◆ ENTRIES SHOWN
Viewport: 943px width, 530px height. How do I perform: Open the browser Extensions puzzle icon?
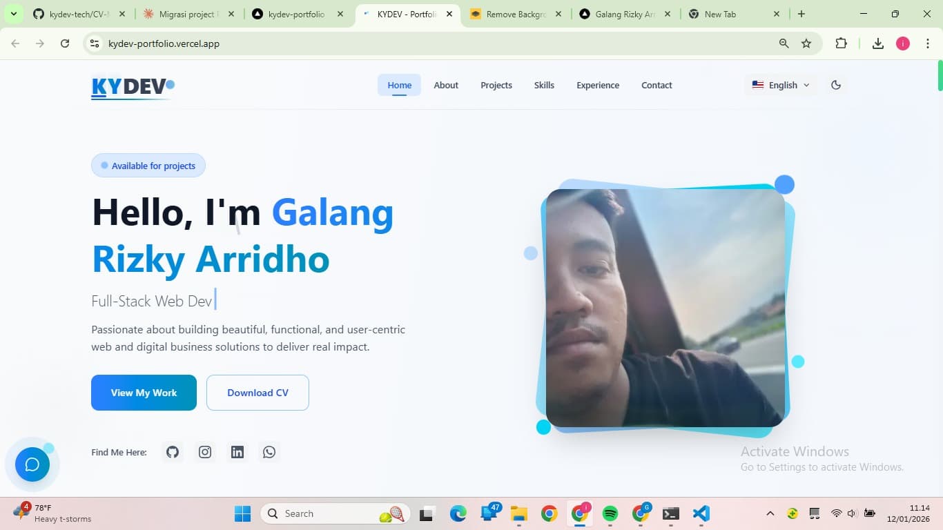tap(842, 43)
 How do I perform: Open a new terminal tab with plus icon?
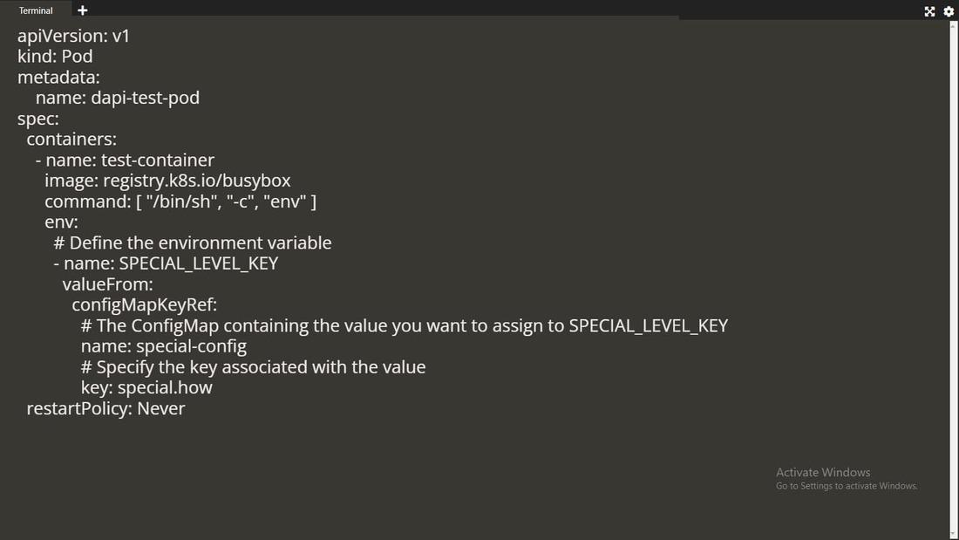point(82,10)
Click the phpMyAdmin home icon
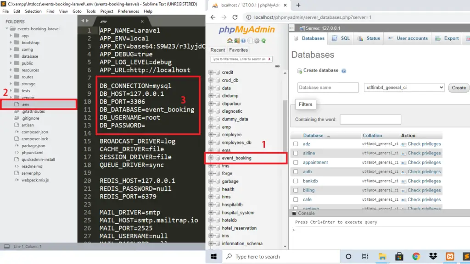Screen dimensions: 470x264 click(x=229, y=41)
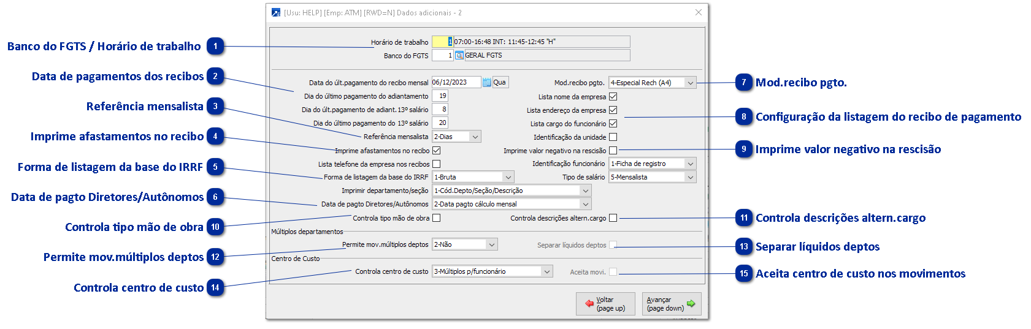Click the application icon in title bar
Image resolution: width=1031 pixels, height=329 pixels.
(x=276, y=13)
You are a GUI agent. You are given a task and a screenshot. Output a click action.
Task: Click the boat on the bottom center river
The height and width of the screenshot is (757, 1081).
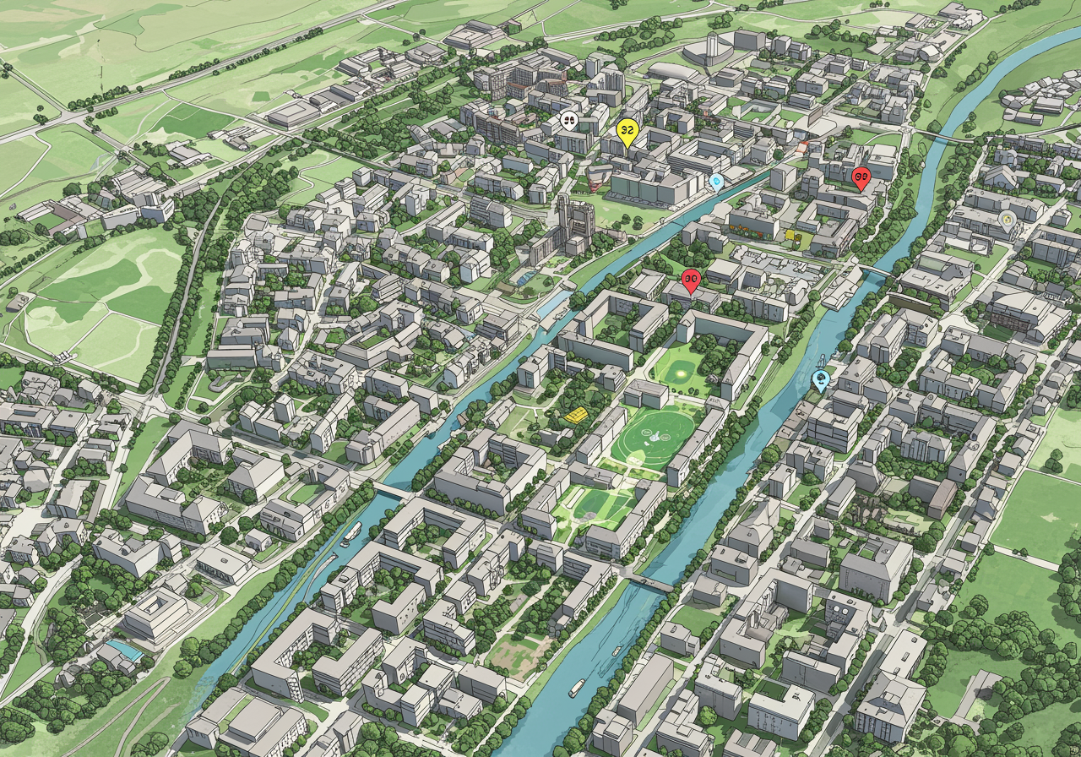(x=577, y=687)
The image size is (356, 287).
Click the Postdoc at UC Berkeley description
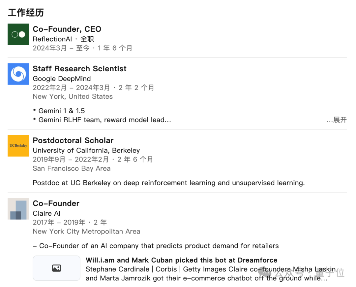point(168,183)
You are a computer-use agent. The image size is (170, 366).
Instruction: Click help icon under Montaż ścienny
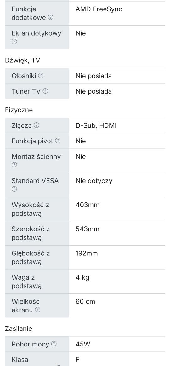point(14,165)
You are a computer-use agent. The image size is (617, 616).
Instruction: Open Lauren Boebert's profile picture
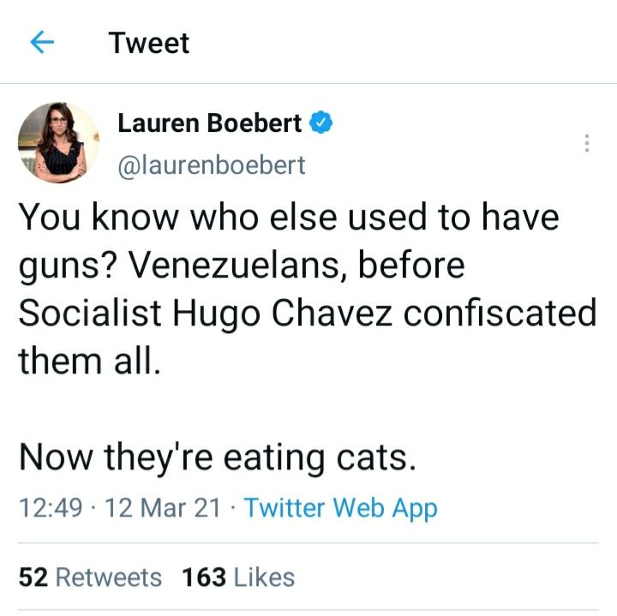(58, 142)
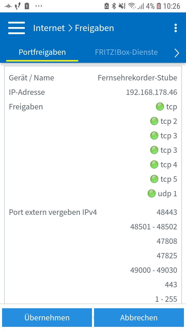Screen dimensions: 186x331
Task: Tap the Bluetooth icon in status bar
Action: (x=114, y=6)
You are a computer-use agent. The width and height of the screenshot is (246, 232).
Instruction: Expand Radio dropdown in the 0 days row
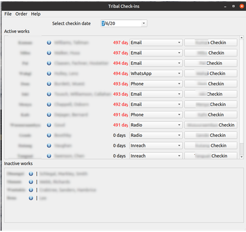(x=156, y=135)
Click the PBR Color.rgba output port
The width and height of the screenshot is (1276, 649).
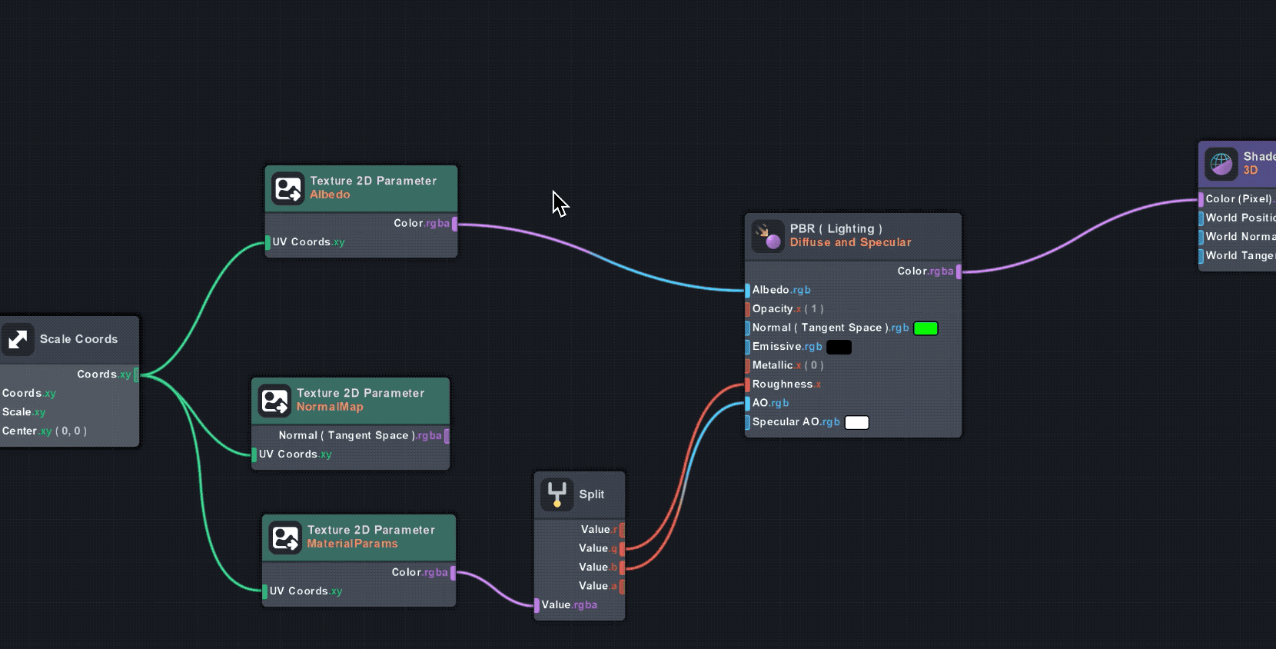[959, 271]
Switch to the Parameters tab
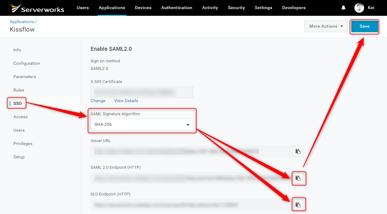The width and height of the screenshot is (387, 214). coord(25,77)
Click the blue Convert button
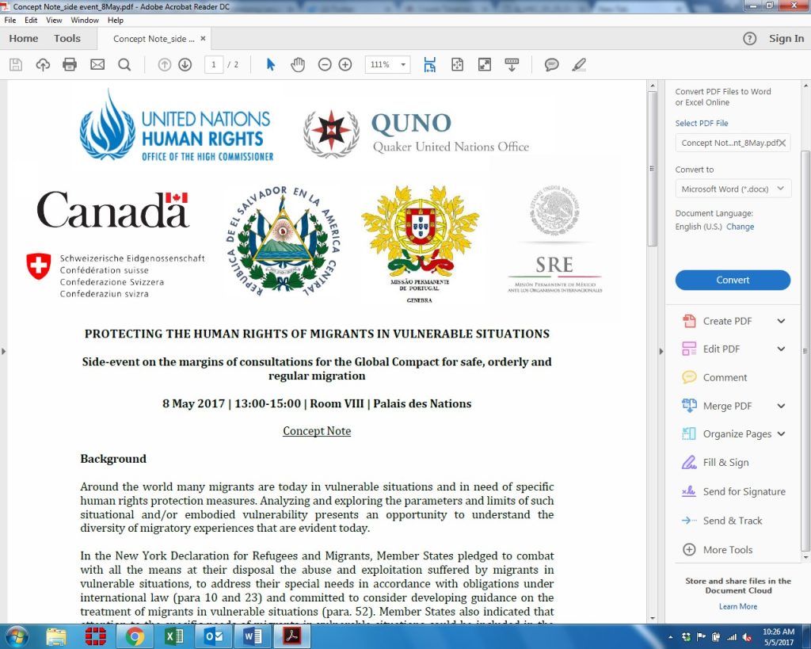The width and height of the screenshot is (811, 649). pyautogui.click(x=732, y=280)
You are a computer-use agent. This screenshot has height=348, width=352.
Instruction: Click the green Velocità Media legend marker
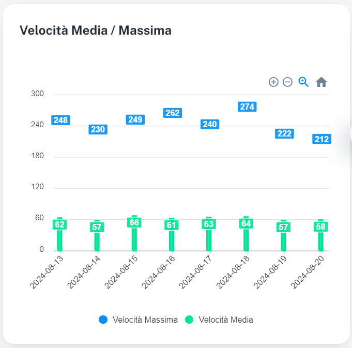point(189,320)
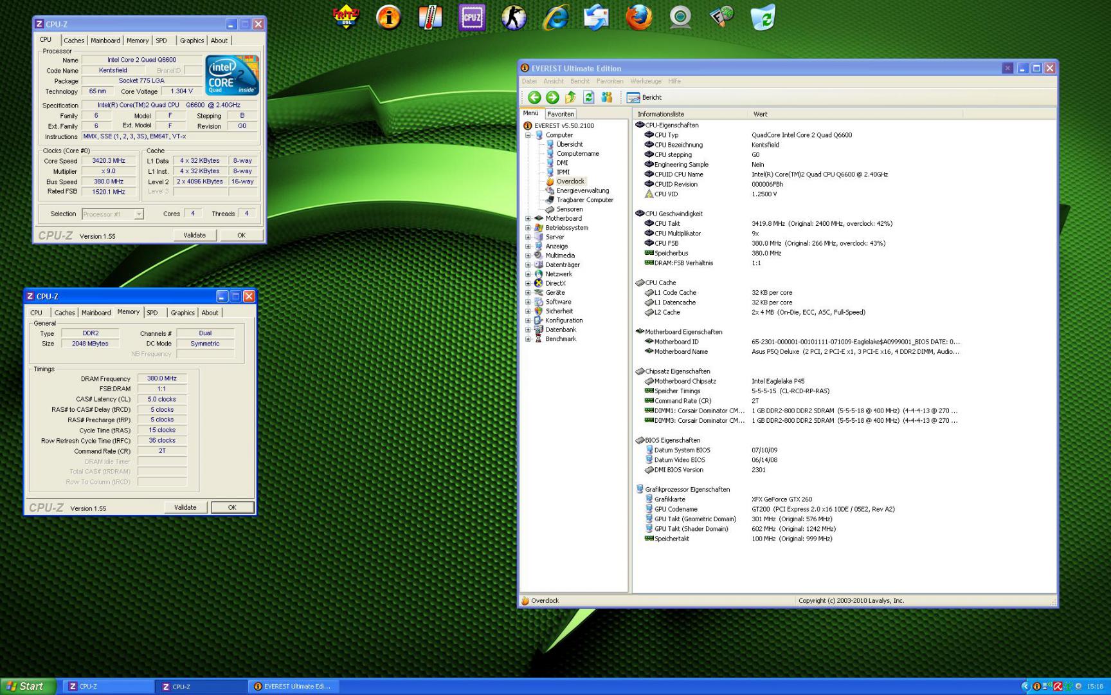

◆ YOUR GOAL
Write out exactly the lines from the line holding "You are a computer-use agent. This" through the last line of the records above, inclusive, and nothing more. Leave out the pictures.

◆ FINISHED TASK
You are a computer-use agent. This screenshot has height=348, width=352.
Instruction: Click the green Velocità Media legend marker
point(189,320)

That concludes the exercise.